Wed Feb 27, 2013, 07:20 AM
Feb 2013

And it isn't just the 'cancer industry' that's big business. The author touched on the gross inflation of low cost items billed by hospitals. I went through this myself last year with a bill I thought was out of line even after insurance payments. After examining my bill and looking up items online I found costs for Tylenol, gauze pads and so on marked up as much as 700% over retail. If the hospital had given me a list of supplies needed prior to surgery I could have brought them with me at considerable savings.

mainer

(12,022 posts)
8. Astonishing. I've heard rumors of mob-controlled hospitals.
Fri Mar 1, 2013, 10:28 AM
Mar 2013

Years ago, I spoke to a doctor who had left New Orleans because he was fed up with "mob-controlled" hospitals in the city. He told me that organized crime had moved into hospitals across the south, and they were funneling money into their pockets. I thought he had to be exaggerating. Now I wonder.

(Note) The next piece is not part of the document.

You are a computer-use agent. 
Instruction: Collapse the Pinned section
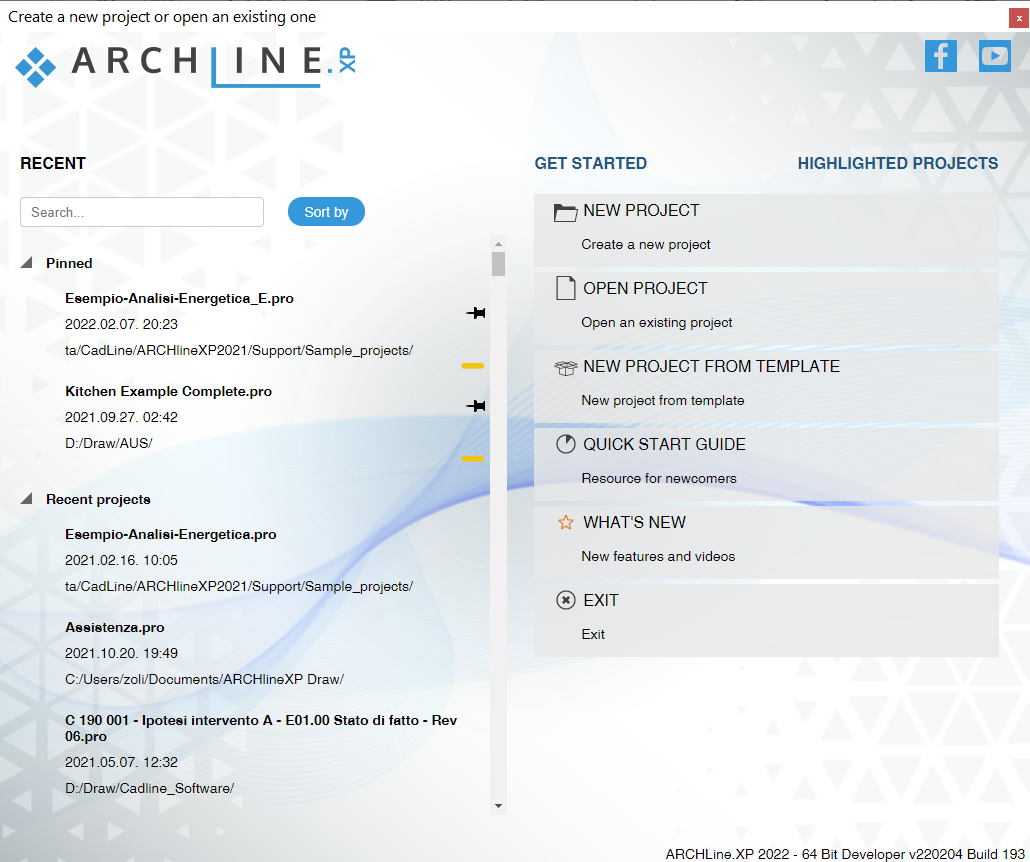pos(27,263)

These profits are going somewhere. Is organized crime adjusting the "chargemaster" to inflate prices?

I've worked in health care, and I didn't know about "the charge master."

99Forever

(14,524 posts)
9. You understand that ...
Fri Mar 1, 2013, 10:32 AM
Mar 2013

.. no one that actually COULD do something about this blatant inhumanity WILL, don't you?

Please die quickly, quietly, and out of sight.

Puzzledtraveller

(5,937 posts)
10. My mouth dropped at the income the family had
Fri Mar 1, 2013, 10:36 AM
Mar 2013

and the wifes parents. Not that it invalidates the point, just saying, wow.

mainer

(12,022 posts)
11. Kick. Because this issue is so important.
Fri Mar 1, 2013, 12:25 PM
Mar 2013

And it explains why universal Medicare would be the single best way to wrestle down health care costs.

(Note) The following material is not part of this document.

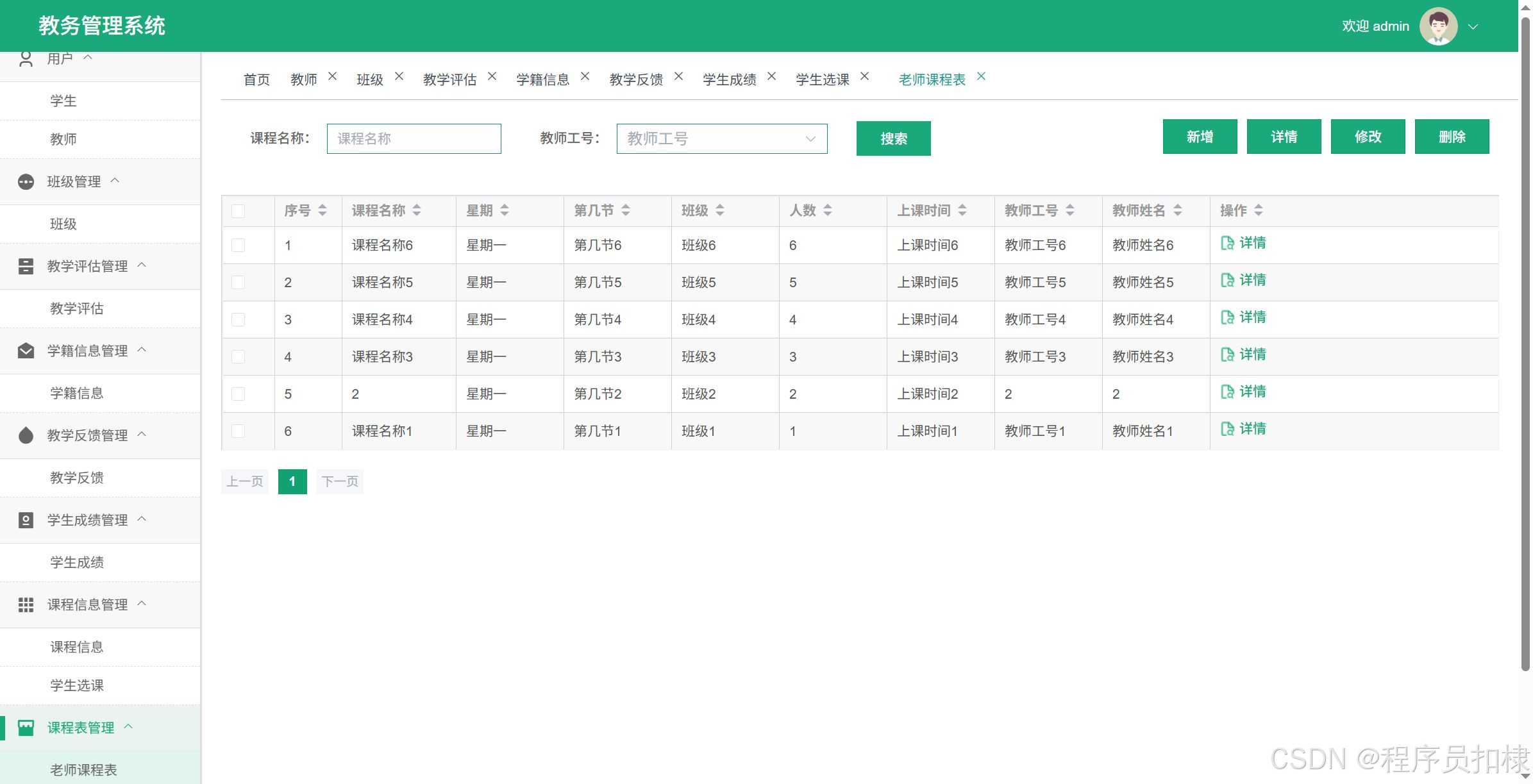Image resolution: width=1533 pixels, height=784 pixels.
Task: Open the 教师工号 dropdown filter
Action: (721, 138)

Hospital CEOs making 4 million bucks a year? "Nonprofit" hospitals averaging 12 percent profits? Where are those profits going, into the pockets of organized crime?

One_Life_To_Give

(6,036 posts)
12. Subsidizing Medicare?
Fri Mar 1, 2013, 12:53 PM
Mar 2013

If as a ratio of GDP we would pay $2Trillion under a Canadian or European system while currently Medicare & Medicaid combined only pay $800Billion or 40% of healthcare. Do we think Canadians who would meet US guidelines for Medicare/Medicaid would only consume 40% of their healthcare bills?

Charging the poorest of us exorbitant rates for health care is a piss poor way for Government to Tax and provide for healthcare in our senior and disabled population. Income tax would be far more equitable not to mention progressive.